- [SUPPLIED PASSAGE]
══════════════════════════════

About Maharashtra

About Maharashtra

Maharashtra is a state in the western peninsular region of India occupying a substantial portion of the Deccan Plateau. It occupies the western and central part of the country and has a long coastline stretching along the Arabian Sea. The state has a well- developed social, physical and industrial infrastructure. Apart from 16 airports, the state has two major and 48 minor ports.

Maharashtra's infrastructure sector has grown significantly over the last decade, with a substantial rise in the number of industrial clusters and public-private partnership (PPP) projects. Apart from being a rich state as per all the major economic parameters, Maharashtra contributes in a large way to the national economy with a share of 15% in the country's gross domestic product (GDP).

The history of Maharashtra is rich with some of the greatest kings having ruled this region, leaving behind some of the greatest traces of cultural heritage. 350 forts in Maharashtra- depicting its historic past as strongholds against invading armies - stand testimony to its historical past. Each fort marks a military triumph, and each tells a story of strategy, warfare, intrigue and planning. All of them reconstruct the tale of their enterprising leader, Chhatrapati Shivaji, who went on to become one of the tallest kings in Indian history.

Maharashtra is also famous for its caves and rock-cut architecture, as in the Ajanta and Ellora caves, a UNESCO World Heritage site. Some temples in Maharashtra are architectural marvels and over 1000 years old. Maharashtra is home to several national parks with a large percentage of its forests and wildlife lying along the Western Ghats.

══════════════════════════════

- [DATA SECTION]
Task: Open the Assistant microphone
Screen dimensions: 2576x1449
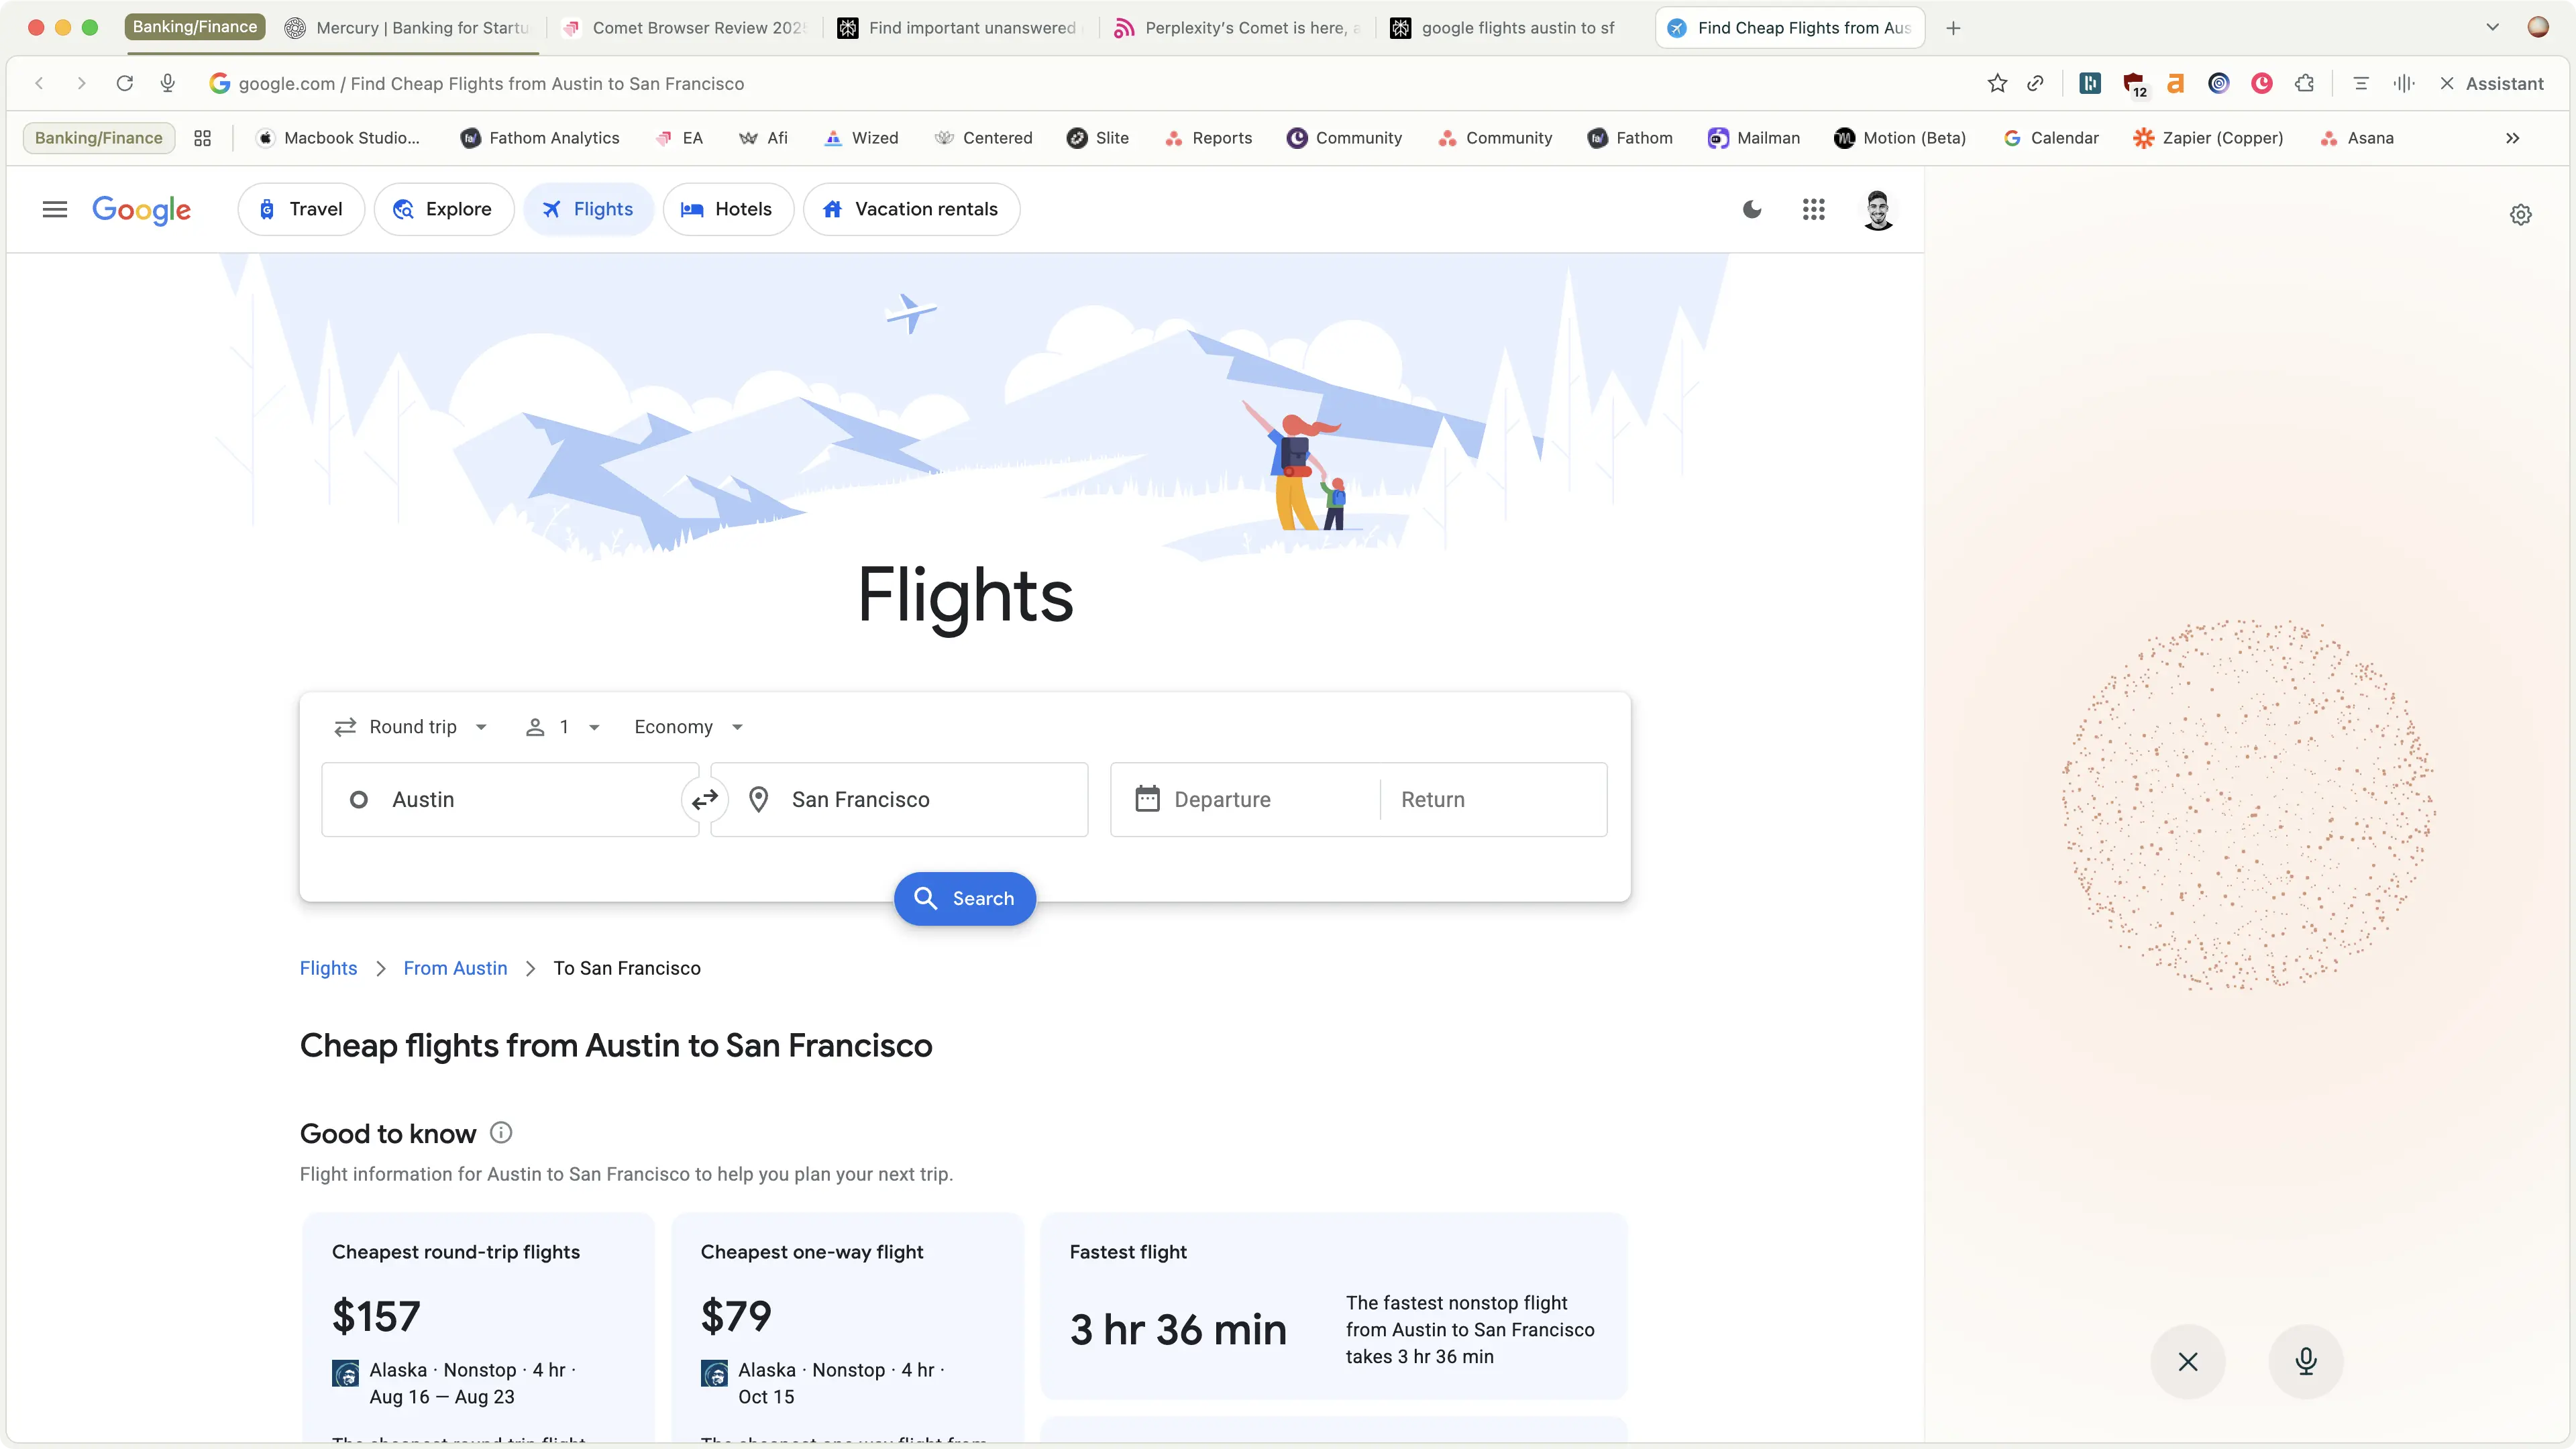Action: point(2306,1361)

══════════════════════════════

- [THE TASKS]
**a.** In the passage about Maharashtra, what share of India's GDP does the state contribute?
**b.** Return the part of the passage about Maharashtra from "The history of" to "in Indian history.", copied word for word.
The material is separate from the passage about Maharashtra.

- [TASK-BY-TASK OUTPUTS]
**a.** 15% of India's GDP.

**b.**
The history of Maharashtra is rich with some of the greatest kings having ruled this region, leaving behind some of the greatest traces of cultural heritage. 350 forts in Maharashtra- depicting its historic past as strongholds against invading armies - stand testimony to its historical past. Each fort marks a military triumph, and each tells a story of strategy, warfare, intrigue and planning. All of them reconstruct the tale of their enterprising leader, Chhatrapati Shivaji, who went on to become one of the tallest kings in Indian history.